Mechanisms and Energetics of Membrane Fusion
Collaborators: Reinhard Jahn, Neurobiology Department, MPI-NAT Göttingen; Marcus Müller, Department of Theoretical Physics, Soft Matter and Biophysics Group, University of Göttingen
Financial Support: Collaborative Research Center SFB 803 Functionality controlled by organization in and between membranes
Lipid membranes have rich physical properties and undergo a variety of conformational changes in the course of cellular processes.
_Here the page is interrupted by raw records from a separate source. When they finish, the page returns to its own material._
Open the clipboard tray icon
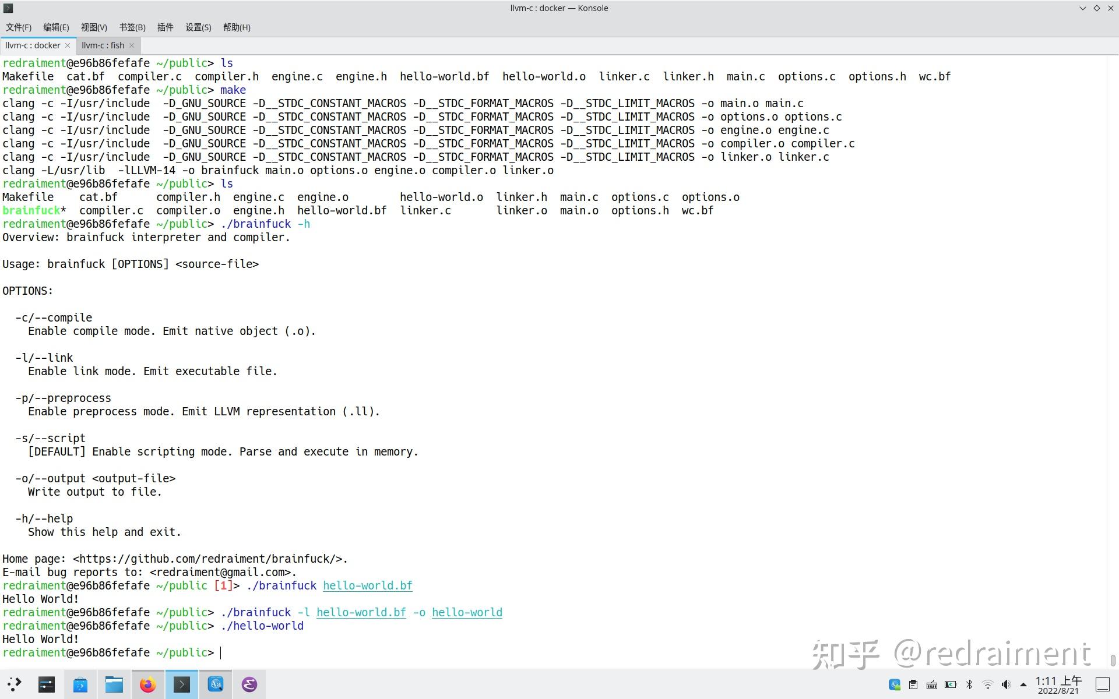The height and width of the screenshot is (699, 1119). 913,684
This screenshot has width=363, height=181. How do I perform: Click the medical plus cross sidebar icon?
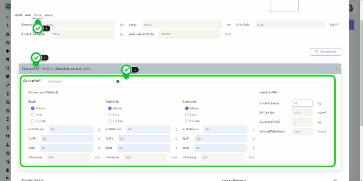click(x=7, y=51)
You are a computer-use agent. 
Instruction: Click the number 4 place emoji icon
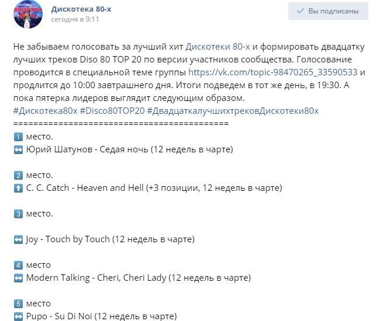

As part of a collaborative research center SFB 803, and in collaboration with the groups of Reinhard Jahn and Marcus Müller, we study these remodeling processes and how they are regulated by membrane proteins. A particular focus is on complex multi-step events, like synaptic and viral fusion, where the interplay of heterogeneous lipid compositions and regulatory proteins remains unclear. We use molecular dynamics (MD) simulations to resolve the physics governing these processes, with a special focus on the underlying quantitative energetic budgets –so-called free energy landscapes– and atomistic mechanisms.
Recent projects have studied isolated aspects of membrane fusion such as bending elasticity at extreme curvature [Bubnis et al., 2016], or the mechanism of aqueous pore nucleation. Other projects have addressed broader topics, like how the mechanical action of SNARE proteins controls the geometry and energetics of hemifusion stalk expansion [Risselada et al., 2014a], or how viral fusion proteins can trigger a 'leaky,' asymmetric fusion mechanism involving a stablized "stalk-pore" intermediate [Risselada et al., 2012a]. Coarse grained simulations and continuum models have also revealed that stable, nanometer-size "rim-pores" can form at the edges of hemifusion diaphragms [Risselada et al., 2012b, Risselada et al., 2014b].
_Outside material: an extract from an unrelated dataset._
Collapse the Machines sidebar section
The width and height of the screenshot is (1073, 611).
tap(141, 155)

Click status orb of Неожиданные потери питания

A parallel focus is to develop novel enhanced sampling methods to access the high energy intermediate states (transition states) that connect the stable structures. One example is a permutation reduction scheme that preserves lipid sorting, minimally influencing ensemble properties, thereby enabling standard linear reaction coordinate biasing (i.e. umbrella sampling) for computing free energies [Bubnis et al., 2016]. Another method under development uses pore "gizmos" (artificial molecules) to help sample the transient topological intermediates between the open and closed pore states.